LGTM: Apple's 4K Gaussian Splatting Without the Compute Explosion

Feed-forward 3D Gaussian Splatting has a scaling problem. Existing methods predict pixel-aligned primitives, meaning the number of Gaussians grows with the square of the output resolution. Double the resolution on each axis and you need four times as many Gaussians. Scale from 512 to 4K and the primitive count explodes by a factor of 64. In practice, methods like NoPoSplat consume over 60 GB of GPU memory just to render at 1024x576, and fail entirely at higher resolutions. Apple's LGTM, published at ICLR 2026, solves this by splitting geometry and texture into two separate networks. The result: native 4K feed-forward novel view synthesis that actually fits on a single GPU.

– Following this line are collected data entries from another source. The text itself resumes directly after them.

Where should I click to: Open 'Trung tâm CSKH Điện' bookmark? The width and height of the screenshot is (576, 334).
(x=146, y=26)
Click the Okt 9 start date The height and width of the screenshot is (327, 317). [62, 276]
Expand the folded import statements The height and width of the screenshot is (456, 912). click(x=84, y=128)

The Quadratic Scaling Problem

3D Gaussian Splatting represents a scene as a collection of ellipsoidal primitives, each carrying position, scale, rotation, opacity, and colour. Feed-forward methods like NoPoSplat, DepthSplat, and Flash3D predict these parameters directly from input images, bypassing the per-scene optimisation that made the original 3DGS impractical for real-time applications.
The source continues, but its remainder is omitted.